Airmen train to support mobilization mission

Story & Photo by Tom Michele, Eagle Systems & Services

Not just Soldiers go through training at Fort McCoy to prepare to deploy in support of Operations Iraqi Freedom and Enduring Freedom.

About 2,000 Airmen went through mobilization training at Fort McCoy in 2009 and about 1,700 each from 2006 - 2008. Another 1,200 Airmen are projected for mobilization training in 2010.

PHOTO: Airman Isaac Ruz fires an M-4 rifle during a base defense live-fire operation on Fort McCoy’s Range 17. Photo by Tom Michele
Airman Isaac Ruz fires an M-4 rifle during a base defense live-fire operation on Fort McCoy’s Range 17. Ruz, from the 52nd Civil Engineer Squadron, Spanghlem Air Base, Germany, is in the Joint Sourcing Training Oversight class of Airmen integrating into Army support roles for deployment.

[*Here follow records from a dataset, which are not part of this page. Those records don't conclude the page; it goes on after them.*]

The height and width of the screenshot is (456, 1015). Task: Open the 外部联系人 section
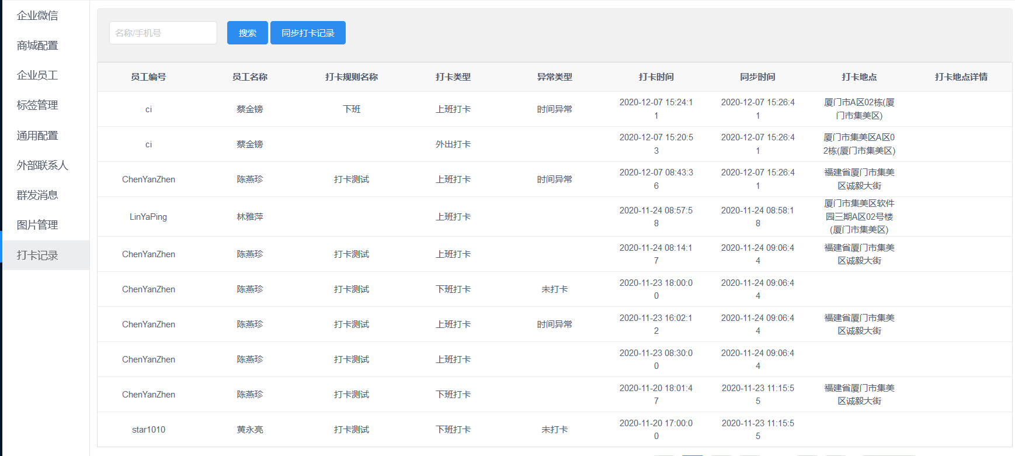click(x=42, y=165)
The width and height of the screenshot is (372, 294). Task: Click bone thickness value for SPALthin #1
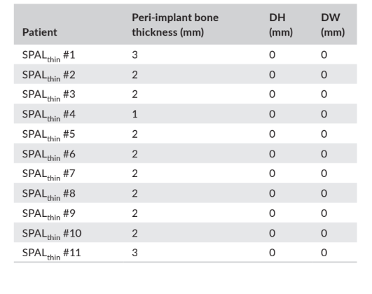(135, 55)
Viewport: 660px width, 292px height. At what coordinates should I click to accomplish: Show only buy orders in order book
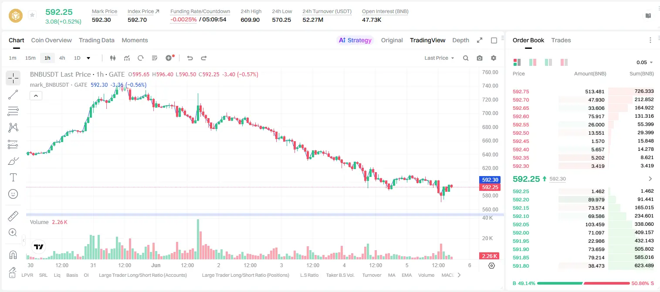548,62
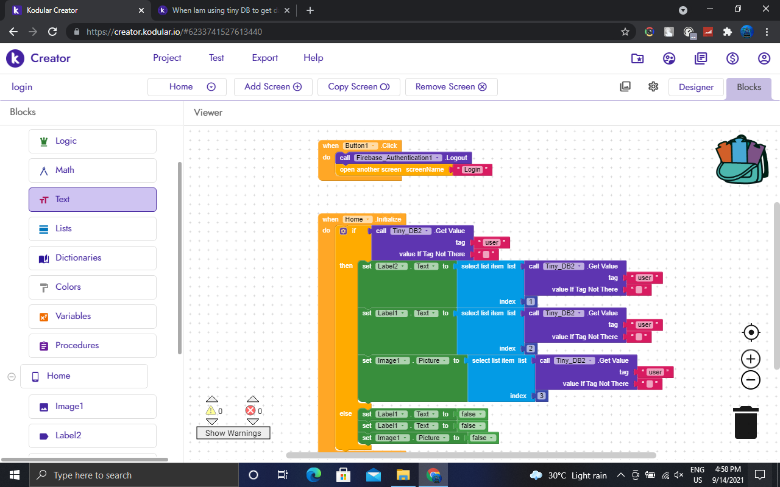Viewport: 780px width, 487px height.
Task: Open the Project menu
Action: [167, 58]
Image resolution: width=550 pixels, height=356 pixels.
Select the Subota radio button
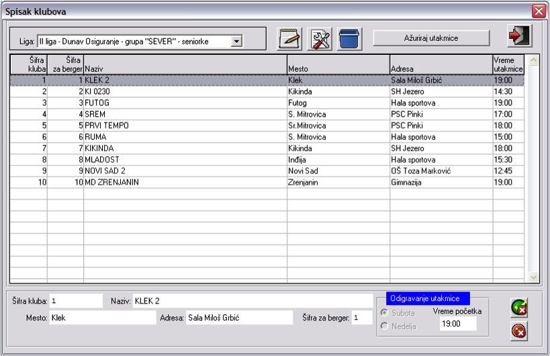385,313
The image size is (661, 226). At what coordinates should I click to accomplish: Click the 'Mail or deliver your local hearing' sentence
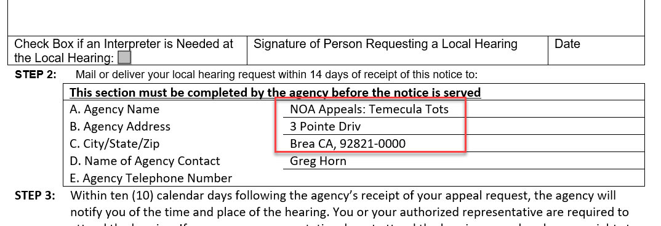pyautogui.click(x=276, y=75)
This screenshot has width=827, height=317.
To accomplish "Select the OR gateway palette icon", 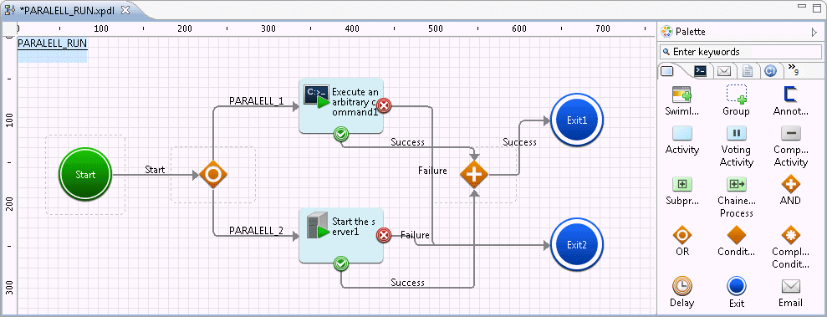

The Joint Sourcing Training Oversight (JSTO) program was established by the Army, Air Force and Navy to help provide manpower to the Army and to ensure that Airmen and Sailors have the combat skills necessary to effectively support the joint team.

“Airmen come to Fort McCoy to learn to move, shoot, communicate and treat wounded buddies on the battlefield,” said Air Force Lt. Col. Dave Clayton, commander of Detachment 7, 602nd Training Group (Provisional) at Fort McCoy.

Airmen train under the 181st Infantry Brigade at Fort McCoy, and Detachment 7 performs the JSTO administrative functions. Eight Airmen are assigned to the detachment.

“The Air Force currently has engineering Airmen and units at Fort McCoy,” Clayton said.

Air Force RED HORSE units also are a JSTO element that train at McCoy. The Rapid Engineer Deployable Heavy Operational Repair Squadron Engineers specialize in runway and ramp construction, maintenance and repair, and deploy as a unit.

Airmen fill the requirements of the combatant commander in the area of operation, Clayton explained.

“Our classes in June and July are for non-engineer Airmen. They will receive generic combat skills training that will fill the taskings in the Iraq and Afghanistan areas of responsibility.”

Clayton summarized the JSTO blocks of mobilization training as situational training exercises, gunnery familiarization to include live fire and reflexive fire and marksmanship with weapons up to and including the M-2 .50-caliber machine gun, Army Warrior Tasks, combat life saving, Humvee drivers training, engagement skills training (simulated weapons) and communications.

These tasks are important to ensure Airmen have appropriate training to effectively conduct their mission outside the wire, Clayton said.

“Engineer units train to engage in construction projects in areas that can turn hostile,” Clayton said. “That’s when they shift gears to defend themselves and their teammates.”

“Construction and infrastructure projects are among the best ways to win the hearts and minds of Iraqi and Afghan people,” Clayton said. “Members of the current class are going to both Iraq and Afghanistan.”

“The training Airmen receive at Fort McCoy, and at other power projection platforms, is vital because it allows Airmen to operate as part of the greater joint force,” Clayton said.

“Any training that expands an Airman’s skill-set makes that Airman a more valuable asset for the Air Force and the overall joint force,” he said.

Airmen typically do a 179-day deployment, exclusive of training at McCoy or other sites. Airmen come to Fort McCoy from bases around the world to assemble into classes.

Airman Benjamin Miller of the 28th Civil Engineer Squadron (CES), Ellsworth Air Force Base (AFB), S.D., said, “Our training at Fort McCoy is important so we can assist the Army and best accomplish the mission overseas. We don’t get this training at our home bases.”

Master Sgt. Edward Medina of the 49th CES, Holloman AFB, N.M., said the training at Fort McCoy is good preparation for Iraq and Afghanistan, particularly convoy duty.

“The Army has normally taken care of us,” Medina said. “Now we will take care of ourselves and the Army. The training at Fort McCoy gives us an insight into the dangers we will all face downrange. It’s important so I can help a fellow Airman or Soldier. That’s a definite plus.”

Sgt. Brian Lee, from Aviano Air Base, Italy, said, “Most of us are engineers and don’t go outside the wire. But now we will. We need to know what to do at all times. That’s important for safety, for our lives and civilian lives. The training I have received at Fort McCoy is by far the best training I have had in preparing me to go to Iraq.”

Similar detachments from the 602nd Training Group are located at Forts Dix, Lewis, Bliss and Polk and Camp Atterbury. The 602nd is headquartered at Keesler AFB, Miss.